On Monday, two wildfires merged at the southern tip of the Mendocino National Forest, creating the largest blaze spanning 283,000 acres and prompting US President Donald Trump to declare a “major disaster” in the state.
The size of the blaze has surpassed that of last year’s Thomas Fire, which burned 281,893 acres in Santa Barbara and Ventura counties and destroyed more than 1,000 structures.
The blaze has burned 75 homes and forced thousands to be evacuated from the area.
Temperatures could reach 43C in Northern California over the next few days, with gusty winds fanning the flames of the complex, a National Weather Service meteorologist said.

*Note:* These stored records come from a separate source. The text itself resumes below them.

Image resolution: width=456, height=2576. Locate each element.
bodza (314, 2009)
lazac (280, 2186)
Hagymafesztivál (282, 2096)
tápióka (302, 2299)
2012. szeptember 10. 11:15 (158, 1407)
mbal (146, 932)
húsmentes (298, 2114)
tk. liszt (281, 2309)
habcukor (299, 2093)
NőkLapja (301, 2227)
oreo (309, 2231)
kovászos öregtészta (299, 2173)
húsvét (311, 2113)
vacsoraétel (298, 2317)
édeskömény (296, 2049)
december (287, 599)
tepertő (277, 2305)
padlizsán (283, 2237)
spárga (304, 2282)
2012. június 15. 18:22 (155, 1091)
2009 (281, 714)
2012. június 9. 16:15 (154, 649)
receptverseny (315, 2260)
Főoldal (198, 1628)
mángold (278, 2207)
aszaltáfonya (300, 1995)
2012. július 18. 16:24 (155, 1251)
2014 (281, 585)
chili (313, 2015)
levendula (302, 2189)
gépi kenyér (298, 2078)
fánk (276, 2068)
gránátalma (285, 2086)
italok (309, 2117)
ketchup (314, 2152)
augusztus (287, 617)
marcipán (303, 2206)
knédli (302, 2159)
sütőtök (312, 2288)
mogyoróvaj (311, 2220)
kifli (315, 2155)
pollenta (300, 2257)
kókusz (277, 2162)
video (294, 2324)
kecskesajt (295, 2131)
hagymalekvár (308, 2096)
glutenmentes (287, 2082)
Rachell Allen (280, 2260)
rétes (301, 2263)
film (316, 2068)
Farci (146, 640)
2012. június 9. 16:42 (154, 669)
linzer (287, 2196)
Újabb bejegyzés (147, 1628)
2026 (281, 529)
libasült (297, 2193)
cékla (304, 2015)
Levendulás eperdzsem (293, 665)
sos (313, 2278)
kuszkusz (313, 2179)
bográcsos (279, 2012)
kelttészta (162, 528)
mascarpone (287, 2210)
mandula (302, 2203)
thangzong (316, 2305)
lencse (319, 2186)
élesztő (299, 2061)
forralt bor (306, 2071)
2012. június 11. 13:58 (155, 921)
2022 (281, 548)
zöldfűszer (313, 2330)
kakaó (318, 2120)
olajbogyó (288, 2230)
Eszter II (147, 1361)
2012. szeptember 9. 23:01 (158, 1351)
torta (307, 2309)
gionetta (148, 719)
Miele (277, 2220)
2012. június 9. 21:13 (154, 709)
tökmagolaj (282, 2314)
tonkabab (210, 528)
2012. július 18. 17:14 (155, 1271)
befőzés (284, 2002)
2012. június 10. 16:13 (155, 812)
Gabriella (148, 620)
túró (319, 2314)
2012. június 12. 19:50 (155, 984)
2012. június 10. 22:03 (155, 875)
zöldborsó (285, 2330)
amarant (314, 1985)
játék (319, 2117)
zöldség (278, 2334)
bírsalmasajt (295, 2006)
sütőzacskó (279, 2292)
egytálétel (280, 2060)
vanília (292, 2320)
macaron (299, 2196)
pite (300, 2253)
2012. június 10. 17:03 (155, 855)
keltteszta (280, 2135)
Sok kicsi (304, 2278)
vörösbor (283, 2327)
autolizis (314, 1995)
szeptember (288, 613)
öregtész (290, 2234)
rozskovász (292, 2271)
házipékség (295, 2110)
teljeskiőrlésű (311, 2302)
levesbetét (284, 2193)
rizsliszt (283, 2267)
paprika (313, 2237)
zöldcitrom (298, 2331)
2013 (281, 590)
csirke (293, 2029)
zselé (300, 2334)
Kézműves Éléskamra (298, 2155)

The 3,900 crews battling the biggest blaze on Monday were focusing on keeping flames from breaking through fire lines on a ridge above the foothill communities of Nice, Lucerne, Glen Haven, and Clearlake Oaks, said Tricia Austin, a spokeswoman for Cal Fire.
Elsewhere in California, evacuations were ordered for cabins in Cleveland National Forest canyons in Orange County on Monday afternoon after a blaze broke out and quickly spread to span 700 acres.
The Carr Fire - which has torched 164,413 acres in the scenic Shasta-Trinity region north of Sacramento since breaking out on July 23 – was 47 percent contained.
The Carr Fire has been blamed for seven deaths, including 21-year-old Pacific Gas and Electric Company lineman Jay Ayeta, who was killed in a vehicle crash as he worked with crews in dangerous terrain on Sunday, the company said.
“California wildfires are being magnified and made so much worse by the bad environmental laws which aren’t allowing massive amount of readily available water to be properly utilized,” Trump wrote on Twitter.
A California Department of Forestry and Fire Protection spokesman declined to comment on Trump’s tweet, but said crews did not lack water to fight the flames.
Environmental activists and some politicians say the intensity of the state’s wildfire season could be linked in part to climate change.